Monday, August 5, 2013

DB2 BLU: A look at the catalog tables and the synopsis table

DB2 10.5 with BLU Acceleration allows to create column-organized tables. They are the foundation for "actionable compression" and smart in-memory processing. I plan to cover some details in upcoming posts and already have written some articles about DB2 BLU earlier. Today I show you what happens in the DB2 catalog, the metadata, when you create a table.

I started by "db2set DB2_WORKLOAD=ANALYTICS". This is the magic knob to simplicity and performance for analytic queries. After creating a database, I connected and then I was ready to create a table.

create table hl.bludata(id int, quota decimal(5,2),sold int, comment varchar(200))
DB20000I  The SQL command completed successfully.

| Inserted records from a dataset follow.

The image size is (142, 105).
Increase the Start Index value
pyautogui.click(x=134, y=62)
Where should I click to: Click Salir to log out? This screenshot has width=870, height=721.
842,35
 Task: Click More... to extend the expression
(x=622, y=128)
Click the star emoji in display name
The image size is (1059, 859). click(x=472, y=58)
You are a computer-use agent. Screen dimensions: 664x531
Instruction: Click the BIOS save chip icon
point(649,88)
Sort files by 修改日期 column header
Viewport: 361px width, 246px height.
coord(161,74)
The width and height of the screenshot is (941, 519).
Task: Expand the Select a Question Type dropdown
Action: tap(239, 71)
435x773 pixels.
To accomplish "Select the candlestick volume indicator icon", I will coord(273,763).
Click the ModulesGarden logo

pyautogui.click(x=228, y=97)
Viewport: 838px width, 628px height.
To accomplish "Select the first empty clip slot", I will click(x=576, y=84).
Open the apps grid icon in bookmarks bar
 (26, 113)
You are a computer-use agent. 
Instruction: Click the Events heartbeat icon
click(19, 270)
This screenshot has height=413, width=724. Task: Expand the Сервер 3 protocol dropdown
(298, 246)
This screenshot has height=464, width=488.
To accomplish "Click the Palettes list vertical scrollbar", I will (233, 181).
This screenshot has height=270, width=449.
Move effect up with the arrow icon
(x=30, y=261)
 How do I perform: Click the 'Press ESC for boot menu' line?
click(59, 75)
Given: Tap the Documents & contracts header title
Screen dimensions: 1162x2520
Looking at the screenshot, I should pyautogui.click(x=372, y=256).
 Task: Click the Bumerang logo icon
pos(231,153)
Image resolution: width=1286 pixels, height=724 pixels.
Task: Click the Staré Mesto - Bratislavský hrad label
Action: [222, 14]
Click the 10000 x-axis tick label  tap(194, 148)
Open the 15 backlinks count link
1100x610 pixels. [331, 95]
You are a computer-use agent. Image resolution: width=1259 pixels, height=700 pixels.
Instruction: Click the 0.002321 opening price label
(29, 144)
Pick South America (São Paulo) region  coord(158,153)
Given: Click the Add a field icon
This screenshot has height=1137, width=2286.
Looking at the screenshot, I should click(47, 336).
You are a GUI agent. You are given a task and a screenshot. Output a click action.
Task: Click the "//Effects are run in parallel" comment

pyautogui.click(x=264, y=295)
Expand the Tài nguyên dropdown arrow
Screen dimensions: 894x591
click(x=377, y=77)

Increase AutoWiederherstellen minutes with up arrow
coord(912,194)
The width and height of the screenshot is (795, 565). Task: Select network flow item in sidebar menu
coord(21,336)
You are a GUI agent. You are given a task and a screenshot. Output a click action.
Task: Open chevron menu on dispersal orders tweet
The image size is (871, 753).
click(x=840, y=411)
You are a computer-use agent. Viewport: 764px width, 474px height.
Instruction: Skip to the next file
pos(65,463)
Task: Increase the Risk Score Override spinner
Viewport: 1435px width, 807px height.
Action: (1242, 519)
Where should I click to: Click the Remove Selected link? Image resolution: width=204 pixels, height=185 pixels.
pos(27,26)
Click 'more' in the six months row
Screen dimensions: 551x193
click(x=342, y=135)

The most important metadata for tables is accessible in the SYSCAT.TABLES catalog view. By sending the following query to DB2 a small subset of the columns is fetched for the table I just created:

select tabname,tabschema,property,compression,tableorg from syscat.tables where tabname like '%BLUDATA%'

TABNAME                        TABSCHEMA PROPERTY                         COMPRESSION TABLEORG
------------------------------ --------- -------------------------------- ----------- --------
BLUDATA                        HL                            Y                         C      
SYN130805063137432548_BLUDATA  SYSIBM                        YY                        C      

  2 record(s) selected.


But wait, there are two tables. The first has the name and schemaname as specified, the second is created in the schema SYSIBM and is created under the covers. It is the so-called synopsis table and its name starts with the prefix SYN followed by a timestamp and the name of the base table. Both tables are column-organized (TABLEORG=C). For both we also see a value for PROPERTY which is a character vector. The first "Y" is at position 20, indicating a column-organized table. The synopsis table also has a "Y" at position 21, officially marking it a synopsis table (see the descriptions for SYSCAT.TABLES).

The purpose of the synopsis table is to help with data organization of the base table and to aid DB2 with fast data skipping during query processing (I plan to talk about dyanmic list prefetching in a future post).

Because both tables are related to each other, another catalog table is involved, SYSCAT.TABDEP, where table or object dependencies are recorded.

select tabname,dtype,bname,bschema,btype from syscat.tabdep where tabname like '%BLUDATA%' or bname like '%BLUDATA%'

TABNAME                       DTYPE  BNAME   BSCHEMA BTYPE
----------------------------- ------ ------- ------- -----
SYN130805063137432548_BLUDATA 7      BLUDATA HL      T   

  1 record(s) selected.



Based on the metadata the table "SYN130805063137432548_BLUDATA" is a synopsis table (DTYPE=7) and depends on the table I created (BLUDATA). But how does the synopsis table look like? I am using the command "describe table" to see what columns have been defined:

describe table SYSIBM.SYN130805063137432548_BLUDATA

                                Data type                     Column
Column name                     schema    Data type name      Length     Scale Nulls
------------------------------- --------- ------------------- ---------- ----- ------
IDMIN                           SYSIBM    INTEGER                      4     0 Yes  
IDMAX                           SYSIBM    INTEGER                      4     0 Yes  
QUOTAMIN                        SYSIBM    DECIMAL                      5     2 Yes  
QUOTAMAX                        SYSIBM    DECIMAL                      5     2 Yes  
SOLDMIN                         SYSIBM    INTEGER                      4     0 Yes  
SOLDMAX                         SYSIBM    INTEGER                      4     0 Yes  
TSNMIN                          SYSIBM    BIGINT                       8     0 No   
TSNMAX                          SYSIBM    BIGINT                       8     0 No   

  8 record(s) selected.


What can be seen is that for all non-character columns of my table we have a corresponding MIN and MAX column. In addition we have two BIGINT columns TSNMIN and TSNMAX. TSN stands for Tuple Sequence Number and helps to recompose a row based on individual column values. The synopsis table plays a pivotal role (pun intended) for faster query execution. But that is part of a future post...